October 12, 2024

Opinion: Big Ears 2016 is an experiential feast

Alexis Kamolnick explores the grandeur of this past weekend’s seventh annual Big Ears Festival.

Downtown Knoxville’s seventh annual Big Ears Festival drew yet another potent cluster of world-class artists to our relatively unsung streets. The festival delivered every ounce of promised brilliance to niche patrons and pedestrians alike. Reputable independent art sponsor, AC Entertainment, organized this festival to “celebrate the the never-ending adventure of artistic creation and exploration,” showcasing indie talent that the majority of residents are unlikely to come across.

This year’s eccentric collection proudly included Laurie Anderson, a strikingly avante-garde multimedia artist whose work has remained provocatively cutting edge for 50 years running. She was also the cherished wife and inspiration of the late Lou Reed. According to “Rolling Stone,” her collaboration with “minimalist master,” Philip Glass, was the “most notable” feature of the festival. It was also this particular show’s second performance on earth, and its first performance within the United States.

Envision the Tennessee Theatre’s guilded-age grandeur housing a hypnotized ocean of an audience, each awaiting Anderson’s poetic invitation to the solemn stroke of her bow, each hand clapping feverishly just as she lifts it. Meanwhile, to complement her gripping reflection, Glass’s buoyant piano and comical tone complete the performance by exposing the brighter hemisphere of human experience. With many sate souls shining from many wet eyes, the performance draws to its haunting close, and the audience rises to its feet.

This experience was merely one among many performances that inspired profound responses in the Big Ears 2016 audiences. At the very least, this festival is consistently a testament to the merit of witnessing and supporting rare talent that escapes mainstream press.

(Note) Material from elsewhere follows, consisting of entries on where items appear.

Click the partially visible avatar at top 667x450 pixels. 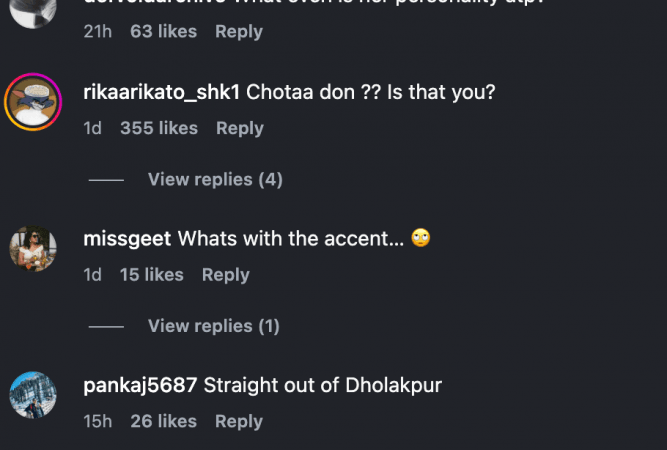[x=33, y=8]
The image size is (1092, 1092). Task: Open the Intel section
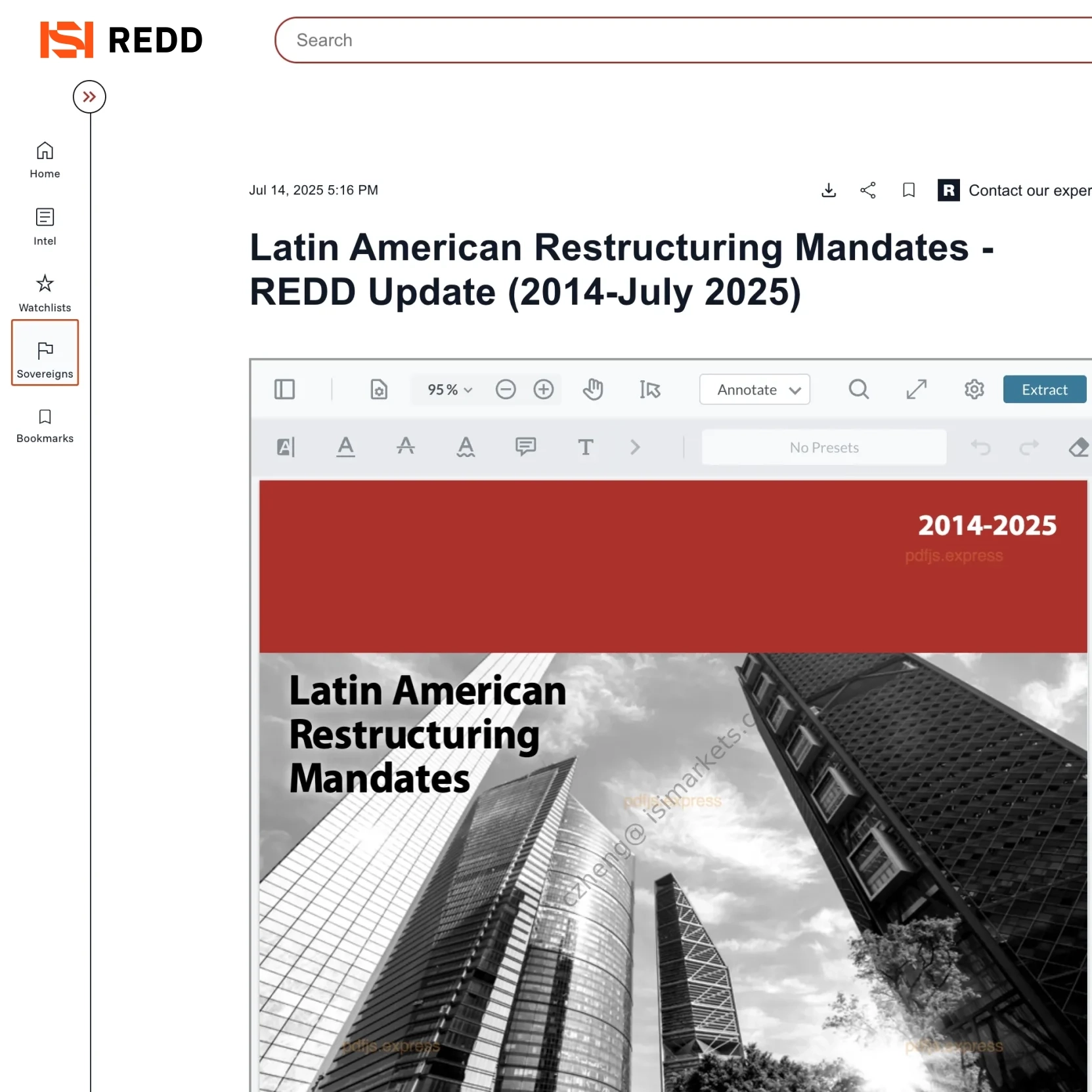[45, 227]
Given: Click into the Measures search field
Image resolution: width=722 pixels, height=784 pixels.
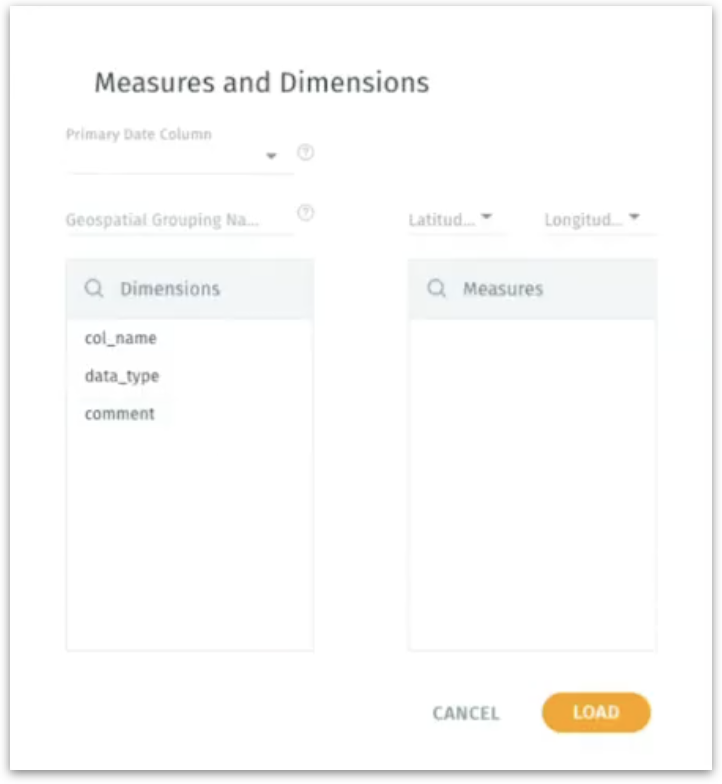Looking at the screenshot, I should 540,289.
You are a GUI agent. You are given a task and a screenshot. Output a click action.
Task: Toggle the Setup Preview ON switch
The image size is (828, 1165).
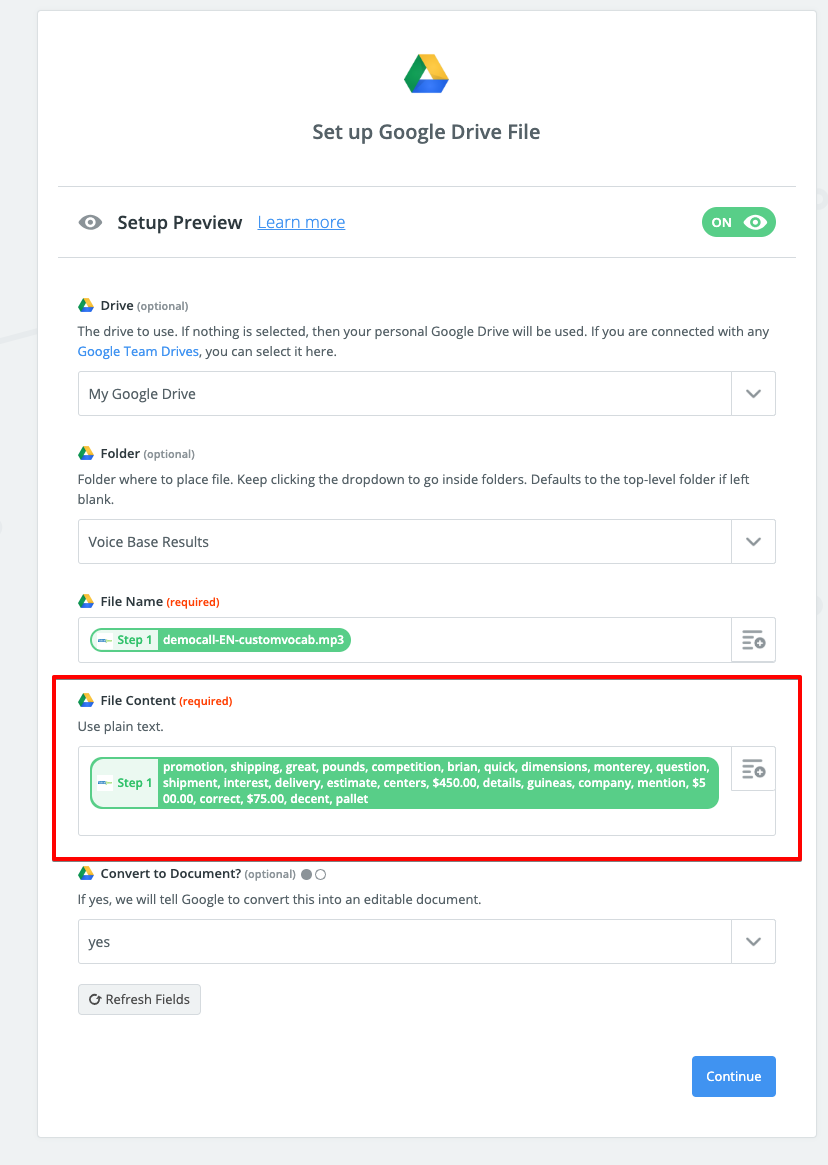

Our city is given this opportunity to amble listlessly into presentations that reward our artistic experimentation through film, gallery exhibition, live performance or artist/audience interaction.  As affirmed by the “Oxford American Magazine,” “It’s an obscure and prismatic music festival in an obscure and prismatic city, catching the light from all different angles.”

Next year, don’t be fooled by the discretion of Knoxville’s predominately indoor venues because precious experiences lurk beneath downtown’s scruffy husk.